Wednesday, July 28, 2010

You spin me right round

Ben Goldacre always has interesting things to say about the science behind health care and the pharmaceutical industry. In one of his recent posts he writes about a research project that examined 72 trials with negative results, i.e. an investigated drug or treatment did not cause a desired effect. Out of all of these trials, he quotes that only 9 gave any figures in the trials' abstracts and that 28 gave no numerical results at all.

What was in the reports was "spin," or the authors' attempts to project the results in a positive light. In order to prevent this, he says, trials are supposed to be registered before they are performed so that their intended purpose can not be changed. Additionally, there are guidelines that dictate what must be included in a report. These rules, however, are more akin to suggestions since there is no enforcement of them.

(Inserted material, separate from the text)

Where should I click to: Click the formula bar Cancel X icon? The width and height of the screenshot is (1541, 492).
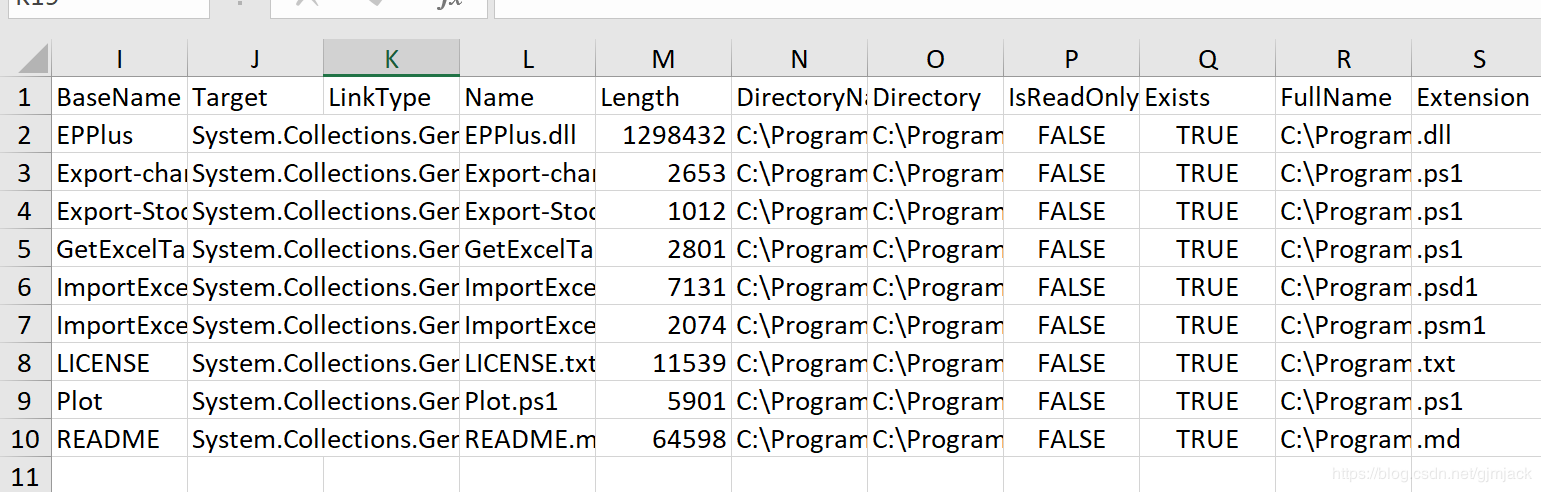click(x=307, y=4)
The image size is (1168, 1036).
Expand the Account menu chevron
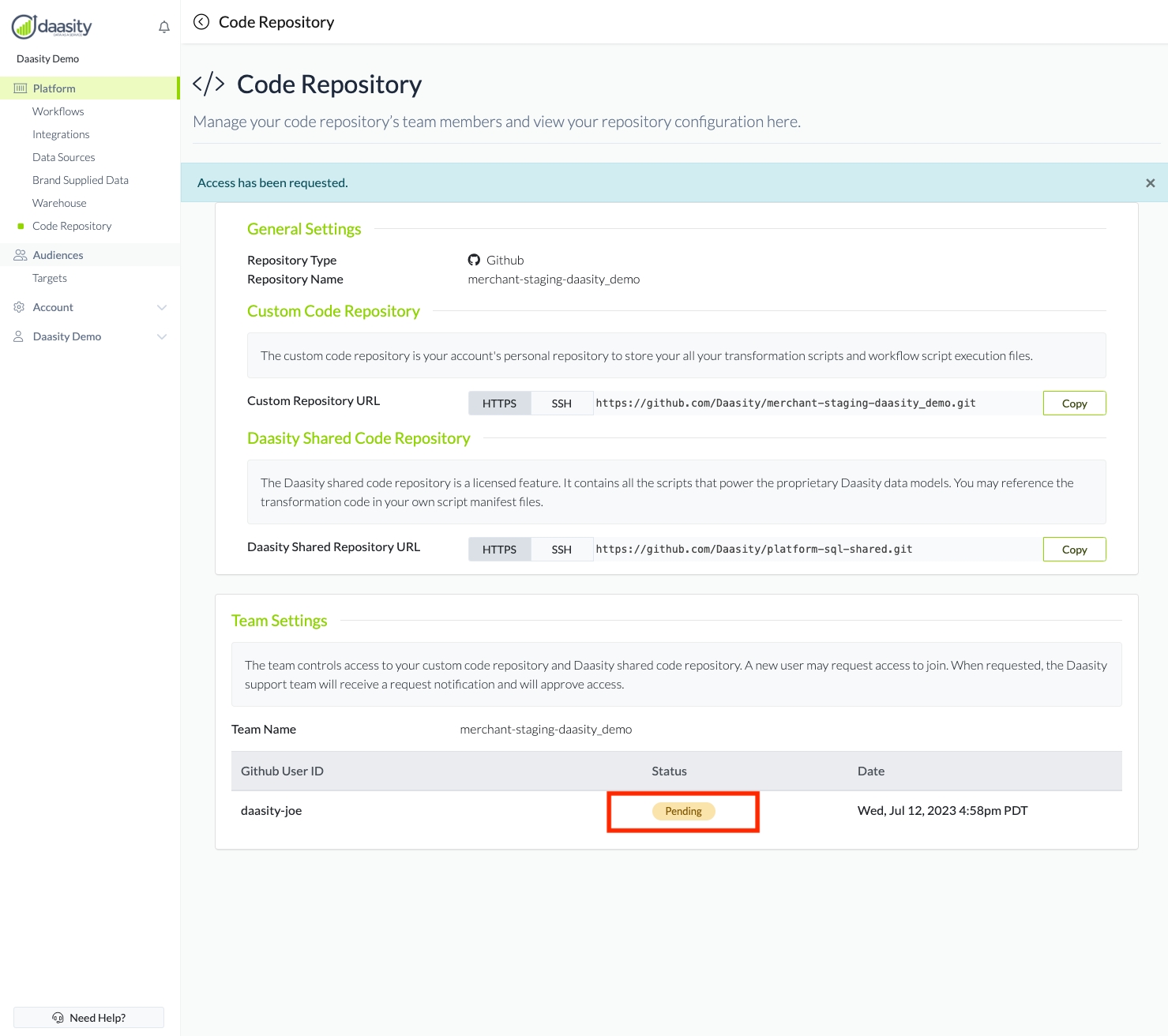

Can such a system be implemented in the physical sciences? I don't think so. Often, we're actually learning about the topic as we proceed through the research. No amount of preparation can allow us to establish a hypothesis sufficient for inclusion in a detailed report before we undertake the experiment. Hypotheses, I feel, are best constructed concurrent with an experiment. And as for report guidelines? Well, anyone who has had to deal with reviewers' critiques of their papers will tell you that there is rarely any consensus about what makes a good report.

I suppose that one could argue that a grant proposal tries to satisfy this purpose, but I can't say that I'm experienced enough to comment one way or another on it.